Editorial Board, ANU – Ahead of the Rome G20 Summit in October 2021, the G20 looked like it was in danger of losing the plot. What a relief, then, to see Indonesia bring the G20 back to its bread-and-butter global policy challenges as it takes over as its chair for 2022.
'Recover Together, Recover Stronger' is the slogan of Indonesia's year in the chair, which will focus on 'ensuring equitable access to COVID-19 vaccines, promoting sustainable and inclusive economic development through the participation of small and medium-scale enterprises and digital economy'. Vaccines are a top priority. The countries that manufacture the vaccines, the developing countries that need them, and the rich countries that can subsidise them all meet around the G20 table. It's time for accountability for broken promises on vaccine equity, and sustaining the recent momentum behind the COVAX initiative.

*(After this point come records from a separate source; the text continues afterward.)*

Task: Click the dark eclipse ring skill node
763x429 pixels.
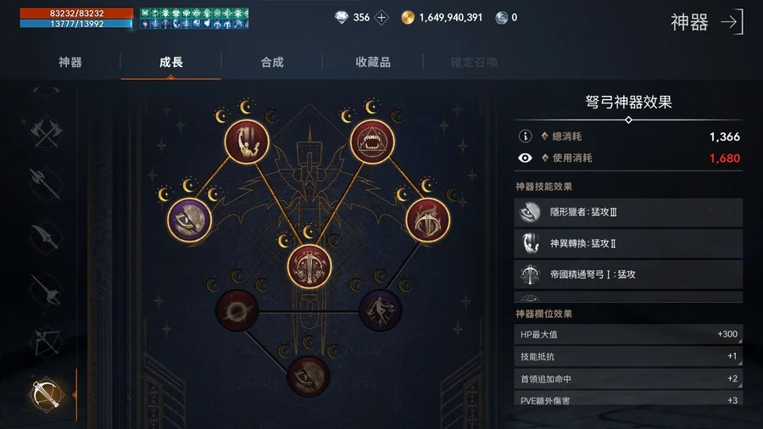Action: coord(237,311)
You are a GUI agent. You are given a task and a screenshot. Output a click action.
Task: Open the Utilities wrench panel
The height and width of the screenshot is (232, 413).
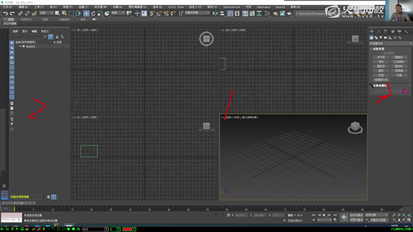pos(406,31)
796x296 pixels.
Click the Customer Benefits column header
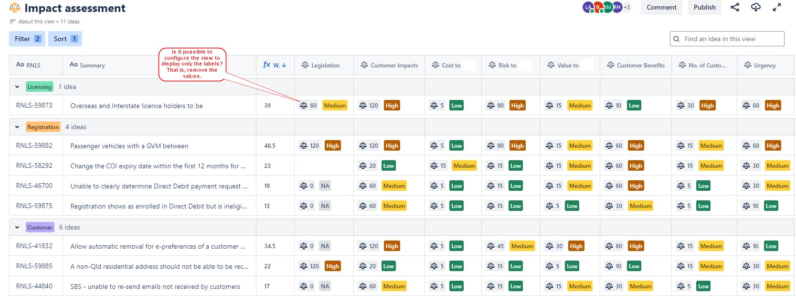coord(636,65)
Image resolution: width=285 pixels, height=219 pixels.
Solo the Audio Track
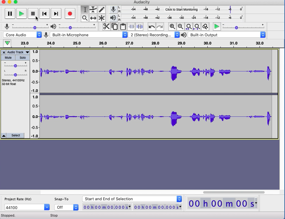(22, 57)
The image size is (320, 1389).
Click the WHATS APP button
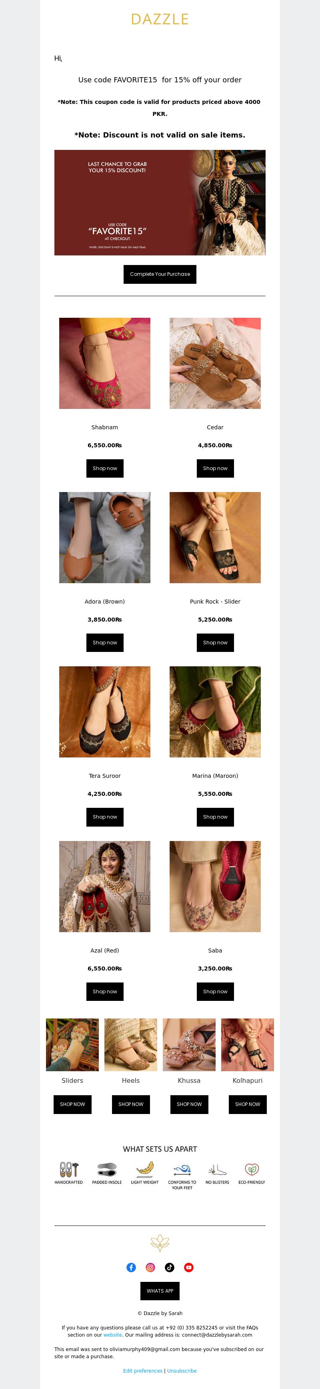click(160, 1290)
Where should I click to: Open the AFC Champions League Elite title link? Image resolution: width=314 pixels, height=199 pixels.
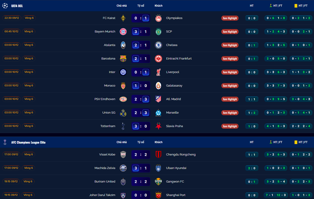click(28, 142)
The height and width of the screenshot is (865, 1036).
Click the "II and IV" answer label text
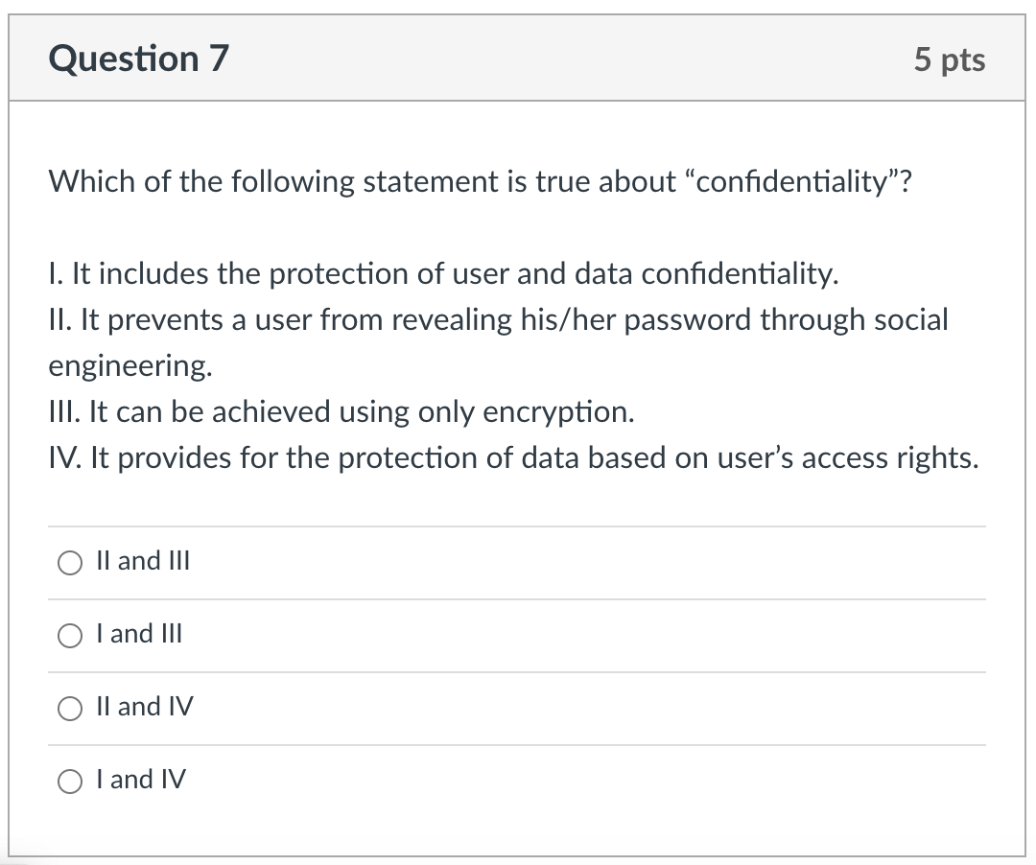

Then there's economic recovery. As recent Christmas shoppers will know, global supply chains are still in disarray. One result is that inflation is back with a vengeance, and the prospect of interest rate hikes in the United States and other industrial countries in response makes it all the more important to use this year's meetings to get the G20's own Debt Service Suspension Initiative (DSSI) working properly.
It helps a great deal that Indonesia itself is in recovery mode after a tough two years in 2020 and 2021.
As Haryo Aswicahyono and Hal Hill write in this week's lead article, 'notwithstanding the serious loss of life' the country has suffered, 'Indonesia has not been deeply scarred by the pandemic. "Stability" in its various economic and political manifestations continues to be the cornerstone of political life'.
'Most important, the country has held together, the administrative and political apparatus has continued to function despite deep economic and social stresses. This is in notable contrast to the country's last major crisis ... ' say Aswicahyono and Hill.
Part of the story is President Joko 'Jokowi' Widodo's seemingly unshakeable political dominance. Indeed, they write, he 'has if anything consolidated his political authority' over the course of the pandemic. Credit this in part to the uncompromising, frequently illiberal, attitude his government has taken towards political opponents. But the fact is that Jokowi's much-criticised subordination of health goals to economic goals has sympathy in a country with a huge informal sector and, as Aswicahyono and Hill point out, social security programs that remain 'modestly funded and not designed for a large-scale shutdown in economic activity'.
Indonesians are certainly recovering their optimism. A December poll showed 29 per cent of Indonesians felt their household finances were worsening – the lowest since March 2020, and down from a high of almost 60 per cent in March 2021.
72 per cent said they expected their financial position to improve in the coming year. Little wonder the president begins the year with a 71 per cent approval rating.
Having declared political victory against COVID-19, Jokowi faces a more serious foe: the expectation, or the reality, of his looming political obsolescence.
Jokowi's term is up in October 2024 and presidential elections are likely to be scheduled for earlier in that year. The most popular candidates now are the Governor of Central Java, Ganjar Pranowo, and Jokowi's defence minister, Prabowo Subianto. The design of the electoral system, though, means that who gets to run will be ultimately determined by backroom deals made among party bosses.
Even though the political elite and the media are turning their attention to the elections, Jokowi is determined not to let himself slip into lame duck status as his predecessor Susilo Bambang Yudhoyono did not long into his second term.
Hence his eagerness to put the pandemic behind him and push ahead with improving the performance of state-owned enterprises, realising the reforms outlined in the 2020 Omnibus Law on Job Creation, ratifying the Regional Comprehensive Economic Partnership (RCEP), and making progress on what Aswicahyono and Hill describe (perhaps too politely) as his 'grandiose' plans for a new capital city on the island of Kalimantan.
One hopes that Jokowi also sees the potential for legacy-building in the opportunities the G20 chairmanship offers. So far the world has known him as a thoroughly inwardly-focused politician who either leaves foreign policy to the bureaucrats, or thinks of it as an instrument to achieve domestic economic and political goals. Recently, though, he's thrown himself into constructive efforts at solving regional problems: witness the hands-on role Jakarta played in setting up ASEAN's summit in response to the Myanmar coup in 2021, and its leading calls for making the extent of Myanmar's participation in this year's ASEAN meetings conditional upon the junta following through on the commitments it made at the Jakarta summit.
With luck, Indonesia's G20 chairmanship will mark the belated emergence of a more proactive Jokowi foreign policy. In 2023 Indonesia will take over the chairmanship of ASEAN from Cambodia. The last time Jakarta had this job we were delivered the RCEP strategy, at least in its embryonic form. That's a high benchmark, and serves to demonstrate the opportunities for leadership that platforms like ASEAN and the G20 offer to Indonesia if it shows up with the right ambition. If Jokowi is looking for a legacy, this is a good place to hunt.
[The EAF Editorial Board is located in the Crawford School of Public Policy, College of Asia and the Pacific, The Australian National University.]